____ Information given

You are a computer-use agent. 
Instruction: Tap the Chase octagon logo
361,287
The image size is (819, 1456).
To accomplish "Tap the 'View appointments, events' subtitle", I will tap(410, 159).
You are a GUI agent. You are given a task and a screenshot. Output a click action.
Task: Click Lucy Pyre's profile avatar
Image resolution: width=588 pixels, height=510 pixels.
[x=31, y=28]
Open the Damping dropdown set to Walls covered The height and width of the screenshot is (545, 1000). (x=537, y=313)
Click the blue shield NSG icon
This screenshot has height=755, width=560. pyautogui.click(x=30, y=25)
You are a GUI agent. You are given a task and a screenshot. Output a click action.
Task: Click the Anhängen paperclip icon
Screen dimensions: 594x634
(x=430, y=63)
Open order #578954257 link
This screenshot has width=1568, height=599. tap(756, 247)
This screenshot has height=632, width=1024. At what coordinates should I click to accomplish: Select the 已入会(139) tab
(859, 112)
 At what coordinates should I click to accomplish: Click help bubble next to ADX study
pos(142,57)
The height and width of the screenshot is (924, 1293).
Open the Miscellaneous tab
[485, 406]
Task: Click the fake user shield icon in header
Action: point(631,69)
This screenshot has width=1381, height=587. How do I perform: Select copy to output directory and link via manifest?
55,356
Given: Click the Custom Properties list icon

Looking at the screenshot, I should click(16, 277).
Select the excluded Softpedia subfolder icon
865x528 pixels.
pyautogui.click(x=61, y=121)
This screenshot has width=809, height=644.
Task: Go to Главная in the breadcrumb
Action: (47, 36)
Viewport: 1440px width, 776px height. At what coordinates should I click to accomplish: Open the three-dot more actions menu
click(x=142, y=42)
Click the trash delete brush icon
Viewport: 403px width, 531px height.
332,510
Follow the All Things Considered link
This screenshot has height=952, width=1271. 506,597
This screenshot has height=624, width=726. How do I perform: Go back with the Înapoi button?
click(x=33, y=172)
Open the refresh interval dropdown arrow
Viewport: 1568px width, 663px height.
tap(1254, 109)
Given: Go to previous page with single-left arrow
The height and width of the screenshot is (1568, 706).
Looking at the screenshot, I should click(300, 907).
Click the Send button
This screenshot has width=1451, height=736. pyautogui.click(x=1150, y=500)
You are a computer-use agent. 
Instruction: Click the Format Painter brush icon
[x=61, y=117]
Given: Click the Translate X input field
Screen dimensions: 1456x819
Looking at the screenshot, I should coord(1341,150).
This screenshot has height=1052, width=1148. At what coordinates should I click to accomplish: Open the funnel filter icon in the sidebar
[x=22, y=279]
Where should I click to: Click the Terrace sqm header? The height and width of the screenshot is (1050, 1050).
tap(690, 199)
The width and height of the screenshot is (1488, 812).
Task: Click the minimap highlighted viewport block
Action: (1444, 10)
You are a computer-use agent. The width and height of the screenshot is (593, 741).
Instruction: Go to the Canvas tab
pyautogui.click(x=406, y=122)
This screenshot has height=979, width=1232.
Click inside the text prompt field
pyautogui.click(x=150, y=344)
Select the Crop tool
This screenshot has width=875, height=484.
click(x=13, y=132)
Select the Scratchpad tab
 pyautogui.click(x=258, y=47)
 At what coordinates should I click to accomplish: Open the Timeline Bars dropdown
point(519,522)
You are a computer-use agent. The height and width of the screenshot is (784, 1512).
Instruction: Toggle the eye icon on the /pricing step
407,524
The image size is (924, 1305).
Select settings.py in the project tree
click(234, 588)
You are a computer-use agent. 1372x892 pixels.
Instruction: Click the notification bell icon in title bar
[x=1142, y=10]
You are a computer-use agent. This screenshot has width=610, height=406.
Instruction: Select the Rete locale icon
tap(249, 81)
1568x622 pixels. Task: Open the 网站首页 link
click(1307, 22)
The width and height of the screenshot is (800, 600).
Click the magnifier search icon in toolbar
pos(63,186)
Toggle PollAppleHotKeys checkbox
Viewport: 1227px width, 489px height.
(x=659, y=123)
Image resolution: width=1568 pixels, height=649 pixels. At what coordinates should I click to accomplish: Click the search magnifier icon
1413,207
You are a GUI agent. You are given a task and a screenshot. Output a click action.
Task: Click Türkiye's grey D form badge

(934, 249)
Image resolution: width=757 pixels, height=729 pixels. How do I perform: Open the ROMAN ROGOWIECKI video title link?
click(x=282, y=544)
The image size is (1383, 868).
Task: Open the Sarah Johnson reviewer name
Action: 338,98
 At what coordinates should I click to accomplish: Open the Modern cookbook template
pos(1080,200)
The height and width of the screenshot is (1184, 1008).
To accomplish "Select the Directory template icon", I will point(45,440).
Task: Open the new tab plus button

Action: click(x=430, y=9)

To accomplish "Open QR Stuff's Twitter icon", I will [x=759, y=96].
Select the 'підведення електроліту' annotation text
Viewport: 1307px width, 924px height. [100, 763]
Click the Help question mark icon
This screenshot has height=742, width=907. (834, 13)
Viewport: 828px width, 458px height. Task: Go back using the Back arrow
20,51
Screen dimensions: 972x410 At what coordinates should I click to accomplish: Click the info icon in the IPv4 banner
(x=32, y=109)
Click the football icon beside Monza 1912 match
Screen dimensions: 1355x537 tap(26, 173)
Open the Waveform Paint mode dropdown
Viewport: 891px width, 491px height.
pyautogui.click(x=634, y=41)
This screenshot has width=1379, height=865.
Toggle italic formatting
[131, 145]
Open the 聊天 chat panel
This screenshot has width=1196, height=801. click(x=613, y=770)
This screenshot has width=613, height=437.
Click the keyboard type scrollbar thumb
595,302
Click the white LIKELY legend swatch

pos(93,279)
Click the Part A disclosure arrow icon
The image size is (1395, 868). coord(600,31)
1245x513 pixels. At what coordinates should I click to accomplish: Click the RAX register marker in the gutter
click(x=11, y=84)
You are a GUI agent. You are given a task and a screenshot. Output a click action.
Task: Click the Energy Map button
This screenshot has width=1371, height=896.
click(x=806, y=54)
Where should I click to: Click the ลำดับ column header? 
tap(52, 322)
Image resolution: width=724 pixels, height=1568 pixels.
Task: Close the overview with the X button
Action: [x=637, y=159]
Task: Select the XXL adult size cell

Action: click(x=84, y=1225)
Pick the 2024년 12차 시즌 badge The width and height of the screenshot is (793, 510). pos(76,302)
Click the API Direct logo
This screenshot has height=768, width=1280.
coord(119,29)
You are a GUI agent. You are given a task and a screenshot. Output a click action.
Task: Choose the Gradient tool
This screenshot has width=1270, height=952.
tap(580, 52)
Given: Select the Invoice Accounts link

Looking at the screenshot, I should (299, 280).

________

-- Direction --
Extract all of the lines above and reproduce each one verbatim.

-- Exercise output --
You are a computer-use agent. 
Instruction: Tap the Chase octagon logo
361,287
The image size is (819, 1456).
To accomplish "Tap the 'View appointments, events' subtitle", I will tap(410, 159).
You are a GUI agent. You are given a task and a screenshot. Output a click action.
Task: Click Lucy Pyre's profile avatar
Image resolution: width=588 pixels, height=510 pixels.
[x=31, y=28]
Open the Damping dropdown set to Walls covered The height and width of the screenshot is (545, 1000). (x=537, y=313)
Click the blue shield NSG icon
This screenshot has height=755, width=560. pyautogui.click(x=30, y=25)
You are a GUI agent. You are given a task and a screenshot. Output a click action.
Task: Click the Anhängen paperclip icon
Screen dimensions: 594x634
(x=430, y=63)
Open order #578954257 link
This screenshot has width=1568, height=599. tap(756, 247)
This screenshot has height=632, width=1024. At what coordinates should I click to accomplish: Select the 已入会(139) tab
(859, 112)
 At what coordinates should I click to accomplish: Click help bubble next to ADX study
pos(142,57)
The height and width of the screenshot is (924, 1293).
Open the Miscellaneous tab
[485, 406]
Task: Click the fake user shield icon in header
Action: point(631,69)
This screenshot has width=1381, height=587. How do I perform: Select copy to output directory and link via manifest?
55,356
Given: Click the Custom Properties list icon

Looking at the screenshot, I should click(16, 277).
Select the excluded Softpedia subfolder icon
865x528 pixels.
pyautogui.click(x=61, y=121)
This screenshot has width=809, height=644.
Task: Go to Главная in the breadcrumb
Action: (47, 36)
Viewport: 1440px width, 776px height. At what coordinates should I click to accomplish: Open the three-dot more actions menu
click(x=142, y=42)
Click the trash delete brush icon
Viewport: 403px width, 531px height.
332,510
Follow the All Things Considered link
This screenshot has height=952, width=1271. 506,597
This screenshot has height=624, width=726. How do I perform: Go back with the Înapoi button?
click(x=33, y=172)
Open the refresh interval dropdown arrow
Viewport: 1568px width, 663px height.
tap(1254, 109)
Given: Go to previous page with single-left arrow
The height and width of the screenshot is (1568, 706).
Looking at the screenshot, I should click(300, 907).
Click the Send button
This screenshot has width=1451, height=736. pyautogui.click(x=1150, y=500)
You are a computer-use agent. 
Instruction: Click the Format Painter brush icon
[x=61, y=117]
Given: Click the Translate X input field
Screen dimensions: 1456x819
Looking at the screenshot, I should coord(1341,150).
This screenshot has height=1052, width=1148. At what coordinates should I click to accomplish: Open the funnel filter icon in the sidebar
[x=22, y=279]
Where should I click to: Click the Terrace sqm header? The height and width of the screenshot is (1050, 1050).
tap(690, 199)
The width and height of the screenshot is (1488, 812).
Task: Click the minimap highlighted viewport block
Action: (1444, 10)
You are a computer-use agent. The width and height of the screenshot is (593, 741).
Instruction: Go to the Canvas tab
pyautogui.click(x=406, y=122)
This screenshot has height=979, width=1232.
Click inside the text prompt field
pyautogui.click(x=150, y=344)
Select the Crop tool
This screenshot has width=875, height=484.
click(x=13, y=132)
Select the Scratchpad tab
 pyautogui.click(x=258, y=47)
 At what coordinates should I click to accomplish: Open the Timeline Bars dropdown
point(519,522)
You are a computer-use agent. The height and width of the screenshot is (784, 1512).
Instruction: Toggle the eye icon on the /pricing step
407,524
The image size is (924, 1305).
Select settings.py in the project tree
click(234, 588)
You are a computer-use agent. 1372x892 pixels.
Instruction: Click the notification bell icon in title bar
[x=1142, y=10]
You are a computer-use agent. This screenshot has width=610, height=406.
Instruction: Select the Rete locale icon
tap(249, 81)
1568x622 pixels. Task: Open the 网站首页 link
click(1307, 22)
The width and height of the screenshot is (800, 600).
Click the magnifier search icon in toolbar
pos(63,186)
Toggle PollAppleHotKeys checkbox
Viewport: 1227px width, 489px height.
(x=659, y=123)
Image resolution: width=1568 pixels, height=649 pixels. At what coordinates should I click to accomplish: Click the search magnifier icon
1413,207
You are a GUI agent. You are given a task and a screenshot. Output a click action.
Task: Click Türkiye's grey D form badge

(934, 249)
Image resolution: width=757 pixels, height=729 pixels. How do I perform: Open the ROMAN ROGOWIECKI video title link?
click(x=282, y=544)
The image size is (1383, 868).
Task: Open the Sarah Johnson reviewer name
Action: 338,98
 At what coordinates should I click to accomplish: Open the Modern cookbook template
pos(1080,200)
The height and width of the screenshot is (1184, 1008).
To accomplish "Select the Directory template icon", I will point(45,440).
Task: Open the new tab plus button

Action: click(x=430, y=9)

To accomplish "Open QR Stuff's Twitter icon", I will [x=759, y=96].
Select the 'підведення електроліту' annotation text
Viewport: 1307px width, 924px height. [100, 763]
Click the Help question mark icon
This screenshot has height=742, width=907. (834, 13)
Viewport: 828px width, 458px height. Task: Go back using the Back arrow
20,51
Screen dimensions: 972x410 At what coordinates should I click to accomplish: Click the info icon in the IPv4 banner
(x=32, y=109)
Click the football icon beside Monza 1912 match
Screen dimensions: 1355x537 tap(26, 173)
Open the Waveform Paint mode dropdown
Viewport: 891px width, 491px height.
pyautogui.click(x=634, y=41)
This screenshot has width=1379, height=865.
Toggle italic formatting
[131, 145]
Open the 聊天 chat panel
This screenshot has width=1196, height=801. click(x=613, y=770)
This screenshot has width=613, height=437.
Click the keyboard type scrollbar thumb
595,302
Click the white LIKELY legend swatch

pos(93,279)
Click the Part A disclosure arrow icon
The image size is (1395, 868). coord(600,31)
1245x513 pixels. At what coordinates should I click to accomplish: Click the RAX register marker in the gutter
click(x=11, y=84)
You are a GUI agent. You are given a task and a screenshot. Output a click action.
Task: Click the Energy Map button
This screenshot has width=1371, height=896.
click(x=806, y=54)
Where should I click to: Click the ลำดับ column header? 
tap(52, 322)
Image resolution: width=724 pixels, height=1568 pixels.
Task: Close the overview with the X button
Action: [x=637, y=159]
Task: Select the XXL adult size cell

Action: click(x=84, y=1225)
Pick the 2024년 12차 시즌 badge The width and height of the screenshot is (793, 510). pos(76,302)
Click the API Direct logo
This screenshot has height=768, width=1280.
coord(119,29)
You are a GUI agent. You are given a task and a screenshot. Output a click action.
Task: Choose the Gradient tool
This screenshot has width=1270, height=952.
tap(580, 52)
Given: Select the Invoice Accounts link

Looking at the screenshot, I should (299, 280).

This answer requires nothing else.